I made those changes  in the recovery.conf file but I am still having
streaming replication stay broken after any sort of network
interruption until someone manaully comes along and fixes things by
restarting the standby or if it's been too long resynchronizing the
base.

I think it's a network interruption that is triggering the break down,
but I don't have anything to prove it.

wal_keep_segments are set to 250, which was supposed to give us a few
hours to fix the issue but it seems we blew through that many last
night and such when someone got around to fixing it the standby was
too far behind.


my #1 problem with this right now is I can't seem to reproduce on
demand with virtual machines in our development area.

this is the recovery.conf file, see any problems with it? maybe I
didn't do some syntax right right ?

[postgres@<redacted> data9.0]$ cat recovery.conf
standby_mode =3D 'on'
primary_conninfo =3D 'host=3D<redacted> port=3D5432 user=3Dpostgres
keepalives_idle=3D30 keepalives_interval=3D30 keepalives_count=3D30'



thanks
..: Mark

p.s. looking forward to 9.1 where a standby can be started with
streaming from scratch. that sounds nice.

>>
>> --
>> Robert Haas
>> EnterpriseDB: http://www.enterprisedb.com
>> The Enterprise PostgreSQL Company
>
>
On Wed, Feb 9, 2011 at 6:36 AM, mark <dvlhntr@gmail.com> wrote:
> this is the recovery.conf file, see any problems with it? maybe I
> didn't do some syntax right right ?
>
> [postgres@<redacted> data9.0]$ cat recovery.conf
> standby_mode = 'on'
> primary_conninfo = 'host=<redacted> port=5432 user=postgres
> keepalives_idle=30 keepalives_interval=30 keepalives_count=30'

This setting would lead TCP keepalive to take about 930 seconds
(= 30 + 30 * 30) to detect the network outage. If you want to stop
replication as soon as the outage happens, you need to decrease
the keepalive setting values.

Regards,

--
Fujii Masao
NIPPON TELEGRAPH AND TELEPHONE CORPORATION
NTT Open Source Software Center
> -----Original Message-----
> From: Fujii Masao [mailto:masao.fujii@gmail.com]
> Sent: Tuesday, February 08, 2011 4:00 PM
> To: mark
> Cc: Robert Haas; pgsql-bugs@postgresql.org
> Subject: Re: [BUGS] BUG #5851: ROHS (read only hot standby) needs to be
> restarted manually in somecases.
>
> On Wed, Feb 9, 2011 at 6:36 AM, mark <dvlhntr@gmail.com> wrote:
> > this is the recovery.conf file, see any problems with it? maybe I
> > didn't do some syntax right right ?
> >
> > [postgres@<redacted> data9.0]$ cat recovery.conf
> > standby_mode = 'on'
> > primary_conninfo = 'host=<redacted> port=5432 user=postgres
> > keepalives_idle=30 keepalives_interval=30 keepalives_count=30'
>
> This setting would lead TCP keepalive to take about 930 seconds
> (= 30 + 30 * 30) to detect the network outage. If you want to stop
> replication as soon as the outage happens, you need to decrease
> the keepalive setting values.

• [Your tasks]
A) In the replication thread, how long is the TCP keepalive said to take to detect the network outage with the given settings?
B) Transcribe the replication thread from "wal_keep_segments are set" to "too far behind." word for word.

• [Supplied records]
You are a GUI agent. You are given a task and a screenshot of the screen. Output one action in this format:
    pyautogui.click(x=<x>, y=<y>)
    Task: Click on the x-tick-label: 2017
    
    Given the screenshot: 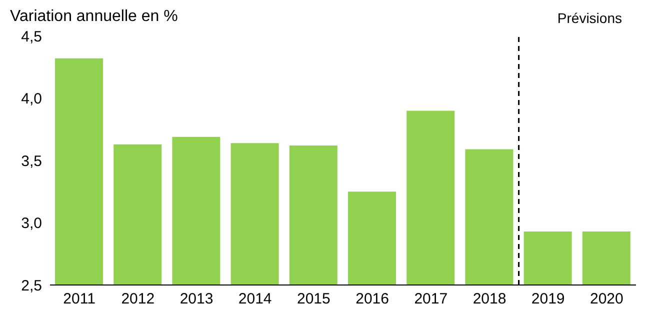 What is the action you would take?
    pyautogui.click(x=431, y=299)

...

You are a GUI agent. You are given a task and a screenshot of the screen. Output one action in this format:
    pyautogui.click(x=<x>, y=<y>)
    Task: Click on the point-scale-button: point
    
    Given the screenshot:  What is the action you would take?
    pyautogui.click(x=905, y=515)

• [Written responses]
A) About 930 seconds.

B)
wal_keep_segments are set to 250, which was supposed to give us a few
hours to fix the issue but it seems we blew through that many last
night and such when someone got around to fixing it the standby was
too far behind.